_AIM OF THE EXERCISE_
All of the entries below should be copied exactly as they appear.

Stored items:

════════

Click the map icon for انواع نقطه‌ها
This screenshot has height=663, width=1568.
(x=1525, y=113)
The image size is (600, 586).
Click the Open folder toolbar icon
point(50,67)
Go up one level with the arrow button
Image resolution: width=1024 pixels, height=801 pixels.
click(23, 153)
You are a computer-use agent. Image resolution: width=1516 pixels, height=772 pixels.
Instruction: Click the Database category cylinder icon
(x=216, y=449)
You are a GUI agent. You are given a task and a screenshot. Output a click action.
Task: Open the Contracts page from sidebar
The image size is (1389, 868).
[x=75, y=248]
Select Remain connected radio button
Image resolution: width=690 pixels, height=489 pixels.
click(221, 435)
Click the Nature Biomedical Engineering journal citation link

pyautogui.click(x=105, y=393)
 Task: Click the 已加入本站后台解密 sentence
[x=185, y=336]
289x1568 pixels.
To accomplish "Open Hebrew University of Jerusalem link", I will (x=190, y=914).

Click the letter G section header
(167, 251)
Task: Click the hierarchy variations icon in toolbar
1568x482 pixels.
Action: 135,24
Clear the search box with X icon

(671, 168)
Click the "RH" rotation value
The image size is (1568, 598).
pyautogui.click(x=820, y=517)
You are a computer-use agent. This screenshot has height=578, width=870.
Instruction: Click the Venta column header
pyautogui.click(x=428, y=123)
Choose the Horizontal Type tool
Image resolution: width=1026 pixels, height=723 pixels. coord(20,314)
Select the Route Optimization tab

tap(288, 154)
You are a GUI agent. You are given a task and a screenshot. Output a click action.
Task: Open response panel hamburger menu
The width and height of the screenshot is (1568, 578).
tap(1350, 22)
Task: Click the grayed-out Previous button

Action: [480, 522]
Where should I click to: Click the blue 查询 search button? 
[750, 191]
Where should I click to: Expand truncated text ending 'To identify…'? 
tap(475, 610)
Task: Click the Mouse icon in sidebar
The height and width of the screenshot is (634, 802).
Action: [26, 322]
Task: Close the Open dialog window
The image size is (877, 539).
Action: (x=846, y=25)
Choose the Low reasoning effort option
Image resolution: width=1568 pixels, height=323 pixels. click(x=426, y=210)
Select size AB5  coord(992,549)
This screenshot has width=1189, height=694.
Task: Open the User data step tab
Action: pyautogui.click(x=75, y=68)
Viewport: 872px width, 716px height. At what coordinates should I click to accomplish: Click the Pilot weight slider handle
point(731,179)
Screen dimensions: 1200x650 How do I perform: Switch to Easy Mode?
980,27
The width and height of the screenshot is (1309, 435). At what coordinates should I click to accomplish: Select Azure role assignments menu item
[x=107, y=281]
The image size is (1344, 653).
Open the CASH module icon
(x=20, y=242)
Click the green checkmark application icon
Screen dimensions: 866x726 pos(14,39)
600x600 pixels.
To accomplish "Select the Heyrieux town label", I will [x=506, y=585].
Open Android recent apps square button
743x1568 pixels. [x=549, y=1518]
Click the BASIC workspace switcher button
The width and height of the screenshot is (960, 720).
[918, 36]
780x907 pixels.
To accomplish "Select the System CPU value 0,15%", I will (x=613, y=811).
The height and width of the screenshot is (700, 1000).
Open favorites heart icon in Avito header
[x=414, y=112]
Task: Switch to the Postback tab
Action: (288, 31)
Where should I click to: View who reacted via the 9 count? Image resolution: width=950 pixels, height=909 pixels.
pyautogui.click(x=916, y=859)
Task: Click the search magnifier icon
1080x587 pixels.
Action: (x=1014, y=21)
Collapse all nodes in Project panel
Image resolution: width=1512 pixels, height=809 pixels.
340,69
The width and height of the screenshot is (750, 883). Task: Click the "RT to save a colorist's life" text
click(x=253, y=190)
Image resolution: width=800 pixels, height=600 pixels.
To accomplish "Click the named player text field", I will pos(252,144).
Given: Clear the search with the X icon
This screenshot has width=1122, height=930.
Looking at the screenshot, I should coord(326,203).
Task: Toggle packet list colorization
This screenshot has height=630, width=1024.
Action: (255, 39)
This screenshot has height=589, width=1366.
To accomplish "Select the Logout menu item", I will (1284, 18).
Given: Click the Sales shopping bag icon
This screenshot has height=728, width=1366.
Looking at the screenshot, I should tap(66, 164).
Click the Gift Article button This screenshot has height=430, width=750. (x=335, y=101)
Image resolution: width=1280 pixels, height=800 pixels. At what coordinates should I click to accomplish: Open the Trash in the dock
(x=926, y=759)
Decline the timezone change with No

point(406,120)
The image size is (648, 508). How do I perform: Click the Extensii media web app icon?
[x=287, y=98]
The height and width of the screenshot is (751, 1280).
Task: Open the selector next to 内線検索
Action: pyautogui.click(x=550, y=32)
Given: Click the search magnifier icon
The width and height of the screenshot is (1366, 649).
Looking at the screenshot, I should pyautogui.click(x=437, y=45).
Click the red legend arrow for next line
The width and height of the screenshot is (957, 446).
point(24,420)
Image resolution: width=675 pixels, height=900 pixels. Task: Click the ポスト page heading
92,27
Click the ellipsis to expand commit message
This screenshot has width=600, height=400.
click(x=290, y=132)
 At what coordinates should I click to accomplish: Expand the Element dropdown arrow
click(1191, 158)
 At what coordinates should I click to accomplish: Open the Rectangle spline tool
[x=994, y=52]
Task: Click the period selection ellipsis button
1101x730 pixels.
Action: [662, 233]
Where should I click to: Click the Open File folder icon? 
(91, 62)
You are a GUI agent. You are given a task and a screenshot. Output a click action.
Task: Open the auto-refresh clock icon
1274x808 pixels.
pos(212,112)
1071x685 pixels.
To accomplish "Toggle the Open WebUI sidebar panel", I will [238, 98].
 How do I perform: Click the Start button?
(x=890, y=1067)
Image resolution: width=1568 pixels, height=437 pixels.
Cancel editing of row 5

════════

_TASK OUTPUT_
Click the map icon for انواع نقطه‌ها
This screenshot has height=663, width=1568.
(x=1525, y=113)
The image size is (600, 586).
Click the Open folder toolbar icon
point(50,67)
Go up one level with the arrow button
Image resolution: width=1024 pixels, height=801 pixels.
click(23, 153)
You are a computer-use agent. Image resolution: width=1516 pixels, height=772 pixels.
Instruction: Click the Database category cylinder icon
(x=216, y=449)
You are a GUI agent. You are given a task and a screenshot. Output a click action.
Task: Open the Contracts page from sidebar
The image size is (1389, 868).
[x=75, y=248]
Select Remain connected radio button
Image resolution: width=690 pixels, height=489 pixels.
click(221, 435)
Click the Nature Biomedical Engineering journal citation link

pyautogui.click(x=105, y=393)
 Task: Click the 已加入本站后台解密 sentence
[x=185, y=336]
289x1568 pixels.
To accomplish "Open Hebrew University of Jerusalem link", I will (x=190, y=914).

Click the letter G section header
(167, 251)
Task: Click the hierarchy variations icon in toolbar
1568x482 pixels.
Action: 135,24
Clear the search box with X icon

(671, 168)
Click the "RH" rotation value
The image size is (1568, 598).
pyautogui.click(x=820, y=517)
You are a computer-use agent. This screenshot has height=578, width=870.
Instruction: Click the Venta column header
pyautogui.click(x=428, y=123)
Choose the Horizontal Type tool
Image resolution: width=1026 pixels, height=723 pixels. coord(20,314)
Select the Route Optimization tab

tap(288, 154)
You are a GUI agent. You are given a task and a screenshot. Output a click action.
Task: Open response panel hamburger menu
The width and height of the screenshot is (1568, 578).
tap(1350, 22)
Task: Click the grayed-out Previous button

Action: [480, 522]
Where should I click to: Click the blue 查询 search button? 
[750, 191]
Where should I click to: Expand truncated text ending 'To identify…'? 
tap(475, 610)
Task: Click the Mouse icon in sidebar
The height and width of the screenshot is (634, 802).
Action: [26, 322]
Task: Close the Open dialog window
The image size is (877, 539).
Action: (x=846, y=25)
Choose the Low reasoning effort option
Image resolution: width=1568 pixels, height=323 pixels. click(x=426, y=210)
Select size AB5  coord(992,549)
This screenshot has width=1189, height=694.
Task: Open the User data step tab
Action: pyautogui.click(x=75, y=68)
Viewport: 872px width, 716px height. At what coordinates should I click to accomplish: Click the Pilot weight slider handle
point(731,179)
Screen dimensions: 1200x650 How do I perform: Switch to Easy Mode?
980,27
The width and height of the screenshot is (1309, 435). At what coordinates should I click to accomplish: Select Azure role assignments menu item
[x=107, y=281]
The image size is (1344, 653).
Open the CASH module icon
(x=20, y=242)
Click the green checkmark application icon
Screen dimensions: 866x726 pos(14,39)
600x600 pixels.
To accomplish "Select the Heyrieux town label", I will [x=506, y=585].
Open Android recent apps square button
743x1568 pixels. [x=549, y=1518]
Click the BASIC workspace switcher button
The width and height of the screenshot is (960, 720).
[918, 36]
780x907 pixels.
To accomplish "Select the System CPU value 0,15%", I will (x=613, y=811).
The height and width of the screenshot is (700, 1000).
Open favorites heart icon in Avito header
[x=414, y=112]
Task: Switch to the Postback tab
Action: (288, 31)
Where should I click to: View who reacted via the 9 count? Image resolution: width=950 pixels, height=909 pixels.
pyautogui.click(x=916, y=859)
Task: Click the search magnifier icon
1080x587 pixels.
Action: (x=1014, y=21)
Collapse all nodes in Project panel
Image resolution: width=1512 pixels, height=809 pixels.
340,69
The width and height of the screenshot is (750, 883). Task: Click the "RT to save a colorist's life" text
click(x=253, y=190)
Image resolution: width=800 pixels, height=600 pixels.
To accomplish "Click the named player text field", I will pos(252,144).
Given: Clear the search with the X icon
This screenshot has width=1122, height=930.
Looking at the screenshot, I should coord(326,203).
Task: Toggle packet list colorization
This screenshot has height=630, width=1024.
Action: (255, 39)
This screenshot has height=589, width=1366.
To accomplish "Select the Logout menu item", I will (1284, 18).
Given: Click the Sales shopping bag icon
This screenshot has height=728, width=1366.
Looking at the screenshot, I should tap(66, 164).
Click the Gift Article button This screenshot has height=430, width=750. (x=335, y=101)
Image resolution: width=1280 pixels, height=800 pixels. At what coordinates should I click to accomplish: Open the Trash in the dock
(x=926, y=759)
Decline the timezone change with No

point(406,120)
The image size is (648, 508). How do I perform: Click the Extensii media web app icon?
[x=287, y=98]
The height and width of the screenshot is (751, 1280).
Task: Open the selector next to 内線検索
Action: pyautogui.click(x=550, y=32)
Given: Click the search magnifier icon
The width and height of the screenshot is (1366, 649).
Looking at the screenshot, I should pyautogui.click(x=437, y=45).
Click the red legend arrow for next line
The width and height of the screenshot is (957, 446).
point(24,420)
Image resolution: width=675 pixels, height=900 pixels. Task: Click the ポスト page heading
92,27
Click the ellipsis to expand commit message
This screenshot has width=600, height=400.
click(x=290, y=132)
 At what coordinates should I click to accomplish: Expand the Element dropdown arrow
click(1191, 158)
 At what coordinates should I click to accomplish: Open the Rectangle spline tool
[x=994, y=52]
Task: Click the period selection ellipsis button
1101x730 pixels.
Action: [662, 233]
Where should I click to: Click the Open File folder icon? 
(91, 62)
You are a GUI agent. You are given a task and a screenshot. Output a click action.
Task: Open the auto-refresh clock icon
1274x808 pixels.
pos(212,112)
1071x685 pixels.
To accomplish "Toggle the Open WebUI sidebar panel", I will [238, 98].
 How do I perform: Click the Start button?
(x=890, y=1067)
Image resolution: width=1568 pixels, height=437 pixels.
Cancel editing of row 5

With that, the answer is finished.